» **Records for the exercise**
§

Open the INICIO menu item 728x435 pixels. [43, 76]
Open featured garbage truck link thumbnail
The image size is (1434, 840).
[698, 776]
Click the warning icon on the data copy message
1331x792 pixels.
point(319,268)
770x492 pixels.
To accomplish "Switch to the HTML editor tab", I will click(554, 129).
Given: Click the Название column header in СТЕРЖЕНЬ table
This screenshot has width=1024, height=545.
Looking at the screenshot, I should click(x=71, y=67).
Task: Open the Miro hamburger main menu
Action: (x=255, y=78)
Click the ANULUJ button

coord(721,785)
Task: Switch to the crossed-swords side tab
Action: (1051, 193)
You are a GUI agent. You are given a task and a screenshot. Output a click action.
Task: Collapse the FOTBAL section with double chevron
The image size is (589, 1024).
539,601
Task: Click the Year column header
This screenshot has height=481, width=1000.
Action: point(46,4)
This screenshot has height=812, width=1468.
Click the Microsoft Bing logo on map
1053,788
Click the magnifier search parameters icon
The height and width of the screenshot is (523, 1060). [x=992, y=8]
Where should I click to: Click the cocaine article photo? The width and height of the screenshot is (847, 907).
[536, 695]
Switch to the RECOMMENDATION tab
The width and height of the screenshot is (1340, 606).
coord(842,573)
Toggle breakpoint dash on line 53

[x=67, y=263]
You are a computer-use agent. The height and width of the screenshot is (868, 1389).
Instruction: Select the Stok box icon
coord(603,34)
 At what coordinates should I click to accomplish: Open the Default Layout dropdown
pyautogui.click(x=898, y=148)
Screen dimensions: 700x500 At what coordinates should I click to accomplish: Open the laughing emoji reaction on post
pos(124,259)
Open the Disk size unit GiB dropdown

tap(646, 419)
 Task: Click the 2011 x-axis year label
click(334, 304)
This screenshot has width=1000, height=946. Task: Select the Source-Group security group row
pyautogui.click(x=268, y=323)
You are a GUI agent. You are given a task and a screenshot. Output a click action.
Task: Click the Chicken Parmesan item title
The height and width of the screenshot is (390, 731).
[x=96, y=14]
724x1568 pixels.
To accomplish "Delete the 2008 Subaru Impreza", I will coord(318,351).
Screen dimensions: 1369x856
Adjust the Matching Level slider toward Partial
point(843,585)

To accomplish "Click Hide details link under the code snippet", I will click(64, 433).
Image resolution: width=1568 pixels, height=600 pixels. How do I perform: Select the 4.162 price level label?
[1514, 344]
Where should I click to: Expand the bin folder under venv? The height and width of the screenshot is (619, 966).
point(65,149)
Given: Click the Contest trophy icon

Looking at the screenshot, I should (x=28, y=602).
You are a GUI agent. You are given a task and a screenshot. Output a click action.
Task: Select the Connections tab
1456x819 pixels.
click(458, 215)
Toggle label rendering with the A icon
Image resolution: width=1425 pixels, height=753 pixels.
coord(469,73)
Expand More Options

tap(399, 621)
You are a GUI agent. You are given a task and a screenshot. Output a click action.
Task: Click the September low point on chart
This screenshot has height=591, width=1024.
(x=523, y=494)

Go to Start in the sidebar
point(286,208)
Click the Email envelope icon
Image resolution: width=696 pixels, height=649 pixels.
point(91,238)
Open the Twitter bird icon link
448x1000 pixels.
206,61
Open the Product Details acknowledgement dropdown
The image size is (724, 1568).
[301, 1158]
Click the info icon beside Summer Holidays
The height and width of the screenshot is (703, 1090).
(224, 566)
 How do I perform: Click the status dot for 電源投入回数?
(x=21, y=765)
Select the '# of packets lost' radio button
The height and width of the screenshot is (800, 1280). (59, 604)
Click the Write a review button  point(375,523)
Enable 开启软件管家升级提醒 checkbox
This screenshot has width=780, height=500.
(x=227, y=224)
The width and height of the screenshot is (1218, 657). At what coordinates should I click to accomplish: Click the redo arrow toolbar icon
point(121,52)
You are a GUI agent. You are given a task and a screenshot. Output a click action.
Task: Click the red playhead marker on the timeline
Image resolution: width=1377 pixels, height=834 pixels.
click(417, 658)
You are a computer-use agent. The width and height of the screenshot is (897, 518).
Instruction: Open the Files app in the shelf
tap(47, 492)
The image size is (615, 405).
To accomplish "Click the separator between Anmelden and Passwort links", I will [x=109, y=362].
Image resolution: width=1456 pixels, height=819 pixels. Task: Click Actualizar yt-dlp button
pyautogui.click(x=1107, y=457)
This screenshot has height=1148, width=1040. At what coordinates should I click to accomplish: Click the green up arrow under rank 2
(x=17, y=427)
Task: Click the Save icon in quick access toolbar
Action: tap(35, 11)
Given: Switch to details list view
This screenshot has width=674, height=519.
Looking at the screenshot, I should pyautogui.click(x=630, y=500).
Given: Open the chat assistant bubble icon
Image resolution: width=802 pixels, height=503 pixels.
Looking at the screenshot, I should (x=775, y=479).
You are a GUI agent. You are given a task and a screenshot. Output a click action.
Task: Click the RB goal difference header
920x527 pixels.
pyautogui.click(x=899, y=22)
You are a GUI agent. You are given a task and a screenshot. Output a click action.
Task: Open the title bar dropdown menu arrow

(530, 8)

§

» **Work instructions**
Every record shown above should be set down again exactly.

» **Expected output**
Open the INICIO menu item 728x435 pixels. [43, 76]
Open featured garbage truck link thumbnail
The image size is (1434, 840).
[698, 776]
Click the warning icon on the data copy message
1331x792 pixels.
point(319,268)
770x492 pixels.
To accomplish "Switch to the HTML editor tab", I will click(554, 129).
Given: Click the Название column header in СТЕРЖЕНЬ table
This screenshot has width=1024, height=545.
Looking at the screenshot, I should click(x=71, y=67).
Task: Open the Miro hamburger main menu
Action: (x=255, y=78)
Click the ANULUJ button

coord(721,785)
Task: Switch to the crossed-swords side tab
Action: (1051, 193)
You are a GUI agent. You are given a task and a screenshot. Output a click action.
Task: Collapse the FOTBAL section with double chevron
The image size is (589, 1024).
539,601
Task: Click the Year column header
This screenshot has height=481, width=1000.
Action: point(46,4)
This screenshot has height=812, width=1468.
Click the Microsoft Bing logo on map
1053,788
Click the magnifier search parameters icon
The height and width of the screenshot is (523, 1060). [x=992, y=8]
Where should I click to: Click the cocaine article photo? The width and height of the screenshot is (847, 907).
[536, 695]
Switch to the RECOMMENDATION tab
The width and height of the screenshot is (1340, 606).
coord(842,573)
Toggle breakpoint dash on line 53

[x=67, y=263]
You are a computer-use agent. The height and width of the screenshot is (868, 1389).
Instruction: Select the Stok box icon
coord(603,34)
 At what coordinates should I click to accomplish: Open the Default Layout dropdown
pyautogui.click(x=898, y=148)
Screen dimensions: 700x500 At what coordinates should I click to accomplish: Open the laughing emoji reaction on post
pos(124,259)
Open the Disk size unit GiB dropdown

tap(646, 419)
 Task: Click the 2011 x-axis year label
click(334, 304)
This screenshot has width=1000, height=946. Task: Select the Source-Group security group row
pyautogui.click(x=268, y=323)
You are a GUI agent. You are given a task and a screenshot. Output a click action.
Task: Click the Chicken Parmesan item title
The height and width of the screenshot is (390, 731).
[x=96, y=14]
724x1568 pixels.
To accomplish "Delete the 2008 Subaru Impreza", I will coord(318,351).
Screen dimensions: 1369x856
Adjust the Matching Level slider toward Partial
point(843,585)

To accomplish "Click Hide details link under the code snippet", I will click(64, 433).
Image resolution: width=1568 pixels, height=600 pixels. How do I perform: Select the 4.162 price level label?
[1514, 344]
Where should I click to: Expand the bin folder under venv? The height and width of the screenshot is (619, 966).
point(65,149)
Given: Click the Contest trophy icon

Looking at the screenshot, I should (x=28, y=602).
You are a GUI agent. You are given a task and a screenshot. Output a click action.
Task: Select the Connections tab
1456x819 pixels.
click(458, 215)
Toggle label rendering with the A icon
Image resolution: width=1425 pixels, height=753 pixels.
coord(469,73)
Expand More Options

tap(399, 621)
You are a GUI agent. You are given a task and a screenshot. Output a click action.
Task: Click the September low point on chart
This screenshot has height=591, width=1024.
(x=523, y=494)

Go to Start in the sidebar
point(286,208)
Click the Email envelope icon
Image resolution: width=696 pixels, height=649 pixels.
point(91,238)
Open the Twitter bird icon link
448x1000 pixels.
206,61
Open the Product Details acknowledgement dropdown
The image size is (724, 1568).
[301, 1158]
Click the info icon beside Summer Holidays
The height and width of the screenshot is (703, 1090).
(224, 566)
 How do I perform: Click the status dot for 電源投入回数?
(x=21, y=765)
Select the '# of packets lost' radio button
The height and width of the screenshot is (800, 1280). (59, 604)
Click the Write a review button  point(375,523)
Enable 开启软件管家升级提醒 checkbox
This screenshot has width=780, height=500.
(x=227, y=224)
The width and height of the screenshot is (1218, 657). At what coordinates should I click to accomplish: Click the redo arrow toolbar icon
point(121,52)
You are a GUI agent. You are given a task and a screenshot. Output a click action.
Task: Click the red playhead marker on the timeline
Image resolution: width=1377 pixels, height=834 pixels.
click(417, 658)
You are a computer-use agent. The width and height of the screenshot is (897, 518).
Instruction: Open the Files app in the shelf
tap(47, 492)
The image size is (615, 405).
To accomplish "Click the separator between Anmelden and Passwort links", I will [x=109, y=362].
Image resolution: width=1456 pixels, height=819 pixels. Task: Click Actualizar yt-dlp button
pyautogui.click(x=1107, y=457)
This screenshot has height=1148, width=1040. At what coordinates should I click to accomplish: Click the green up arrow under rank 2
(x=17, y=427)
Task: Click the Save icon in quick access toolbar
Action: tap(35, 11)
Given: Switch to details list view
This screenshot has width=674, height=519.
Looking at the screenshot, I should pyautogui.click(x=630, y=500).
Given: Open the chat assistant bubble icon
Image resolution: width=802 pixels, height=503 pixels.
Looking at the screenshot, I should (x=775, y=479).
You are a GUI agent. You are given a task and a screenshot. Output a click action.
Task: Click the RB goal difference header
920x527 pixels.
pyautogui.click(x=899, y=22)
You are a GUI agent. You are given a task and a screenshot. Output a click action.
Task: Open the title bar dropdown menu arrow

(530, 8)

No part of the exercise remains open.